▶ 文書抜粋
▼
説明

汚水用ルーツポンプ

【課題】ハウジング部の構造がシンプルで、閉じ込み現象の解消と汚水に混入する夾雑物によるトラブルを防止する汚水用ルーツポンプを提供すること。
【解決手段】2葉ルーツロータ22は、各ローブ22aの中心線から回転方向へ所定寸法だけ離れた位置の周面に、ロータケーシング5の内周面との隙間が大きくなるような断面三角形状の逃し溝24を各ローブの全長にわたって設け、さらにルーツロータ22の側面にロータ軸23と同心状に設けた拡径部5をハウジング26,27に設けられたスタッフィングボックス31の軸穴26cに挿入するように設けられ、ハウジング26は、その内側面にロータ軸23を中心として半径方向に延びる複数のせん断用溝26dが設けられ、さらにメカニカルシール32を収納したスタッフィングボックス31内に連通する注水口40を設け、注水口40にフラッシング作用を行なわせる水を供給するようにした。
▲
▶ 提供された行
▼
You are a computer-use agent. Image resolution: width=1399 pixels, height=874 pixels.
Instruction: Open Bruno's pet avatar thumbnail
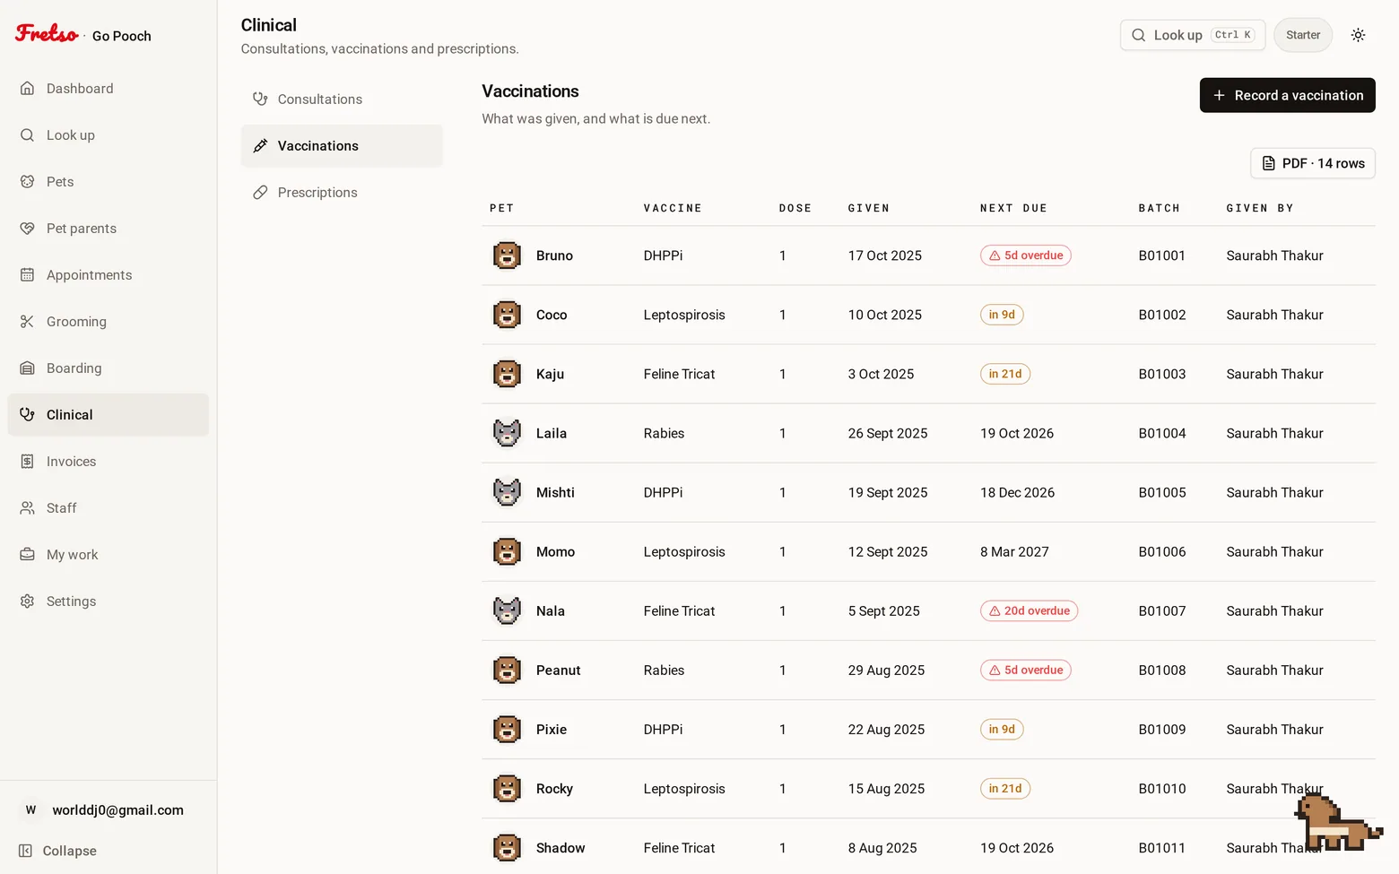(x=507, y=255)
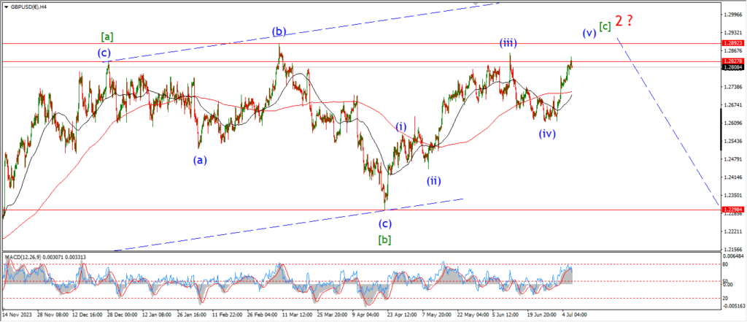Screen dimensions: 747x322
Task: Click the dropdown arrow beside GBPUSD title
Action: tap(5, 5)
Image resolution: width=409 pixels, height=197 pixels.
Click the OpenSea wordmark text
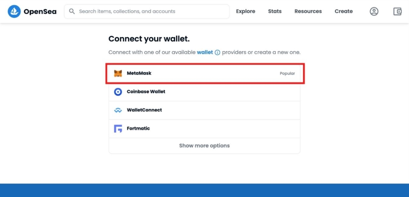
▲
▶ 作業指示
A: 汚水用ルーツポンプに関する文書抜粋によれば、各ローブに設けられた逃し溝はどのような断面形状ですか。
B: 汚水用ルーツポンプに関する文書抜粋の続きを、末尾の文の後から書き継いでください。
これらの行は、別の出典から取得したものです。

▶ 課題への回答
A: 断面三角形状です。

B:
【発明の詳細な説明】
【技術分野】
【0001】
本発明は、汚水処理場、海苔移送、ディスポーザ等で使用される汚水用ルーツポンプに関する。
【背景技術】
【0002】
従来の汚水用ルーツポンプとして、下記の特許文献に示すように、キャビテーションの抑制、ルーツロータの凹円弧部と凸円弧部(ローブ)との間に水が閉じ込められるいわゆる閉じ込み現象を解消することを目的とする構造、汚水に混入する毛屑や長い繊維等の夾雑物がメカニカルシール部に侵入してこれに巻きつくという不具合を防止することを目的とする構造のものがある。
【0003】
ところが、例えば、特許文献1に示す汚水用ルーツポンプでは、ハウジングの軸封部(「スタッフィングボックス」とも称される)の構造が複雑であり、部品点数が多いこともあって組み立て作業に多くの時間を要していた。
【0004】
特許文献2に示すルーツポンプには、ハウジングの低圧側内面に形成した切削溝とルーツロータのローブ側縁とによりせん断刃対を設けて、切削溝に進入した異物を粉砕する技術が開示されている。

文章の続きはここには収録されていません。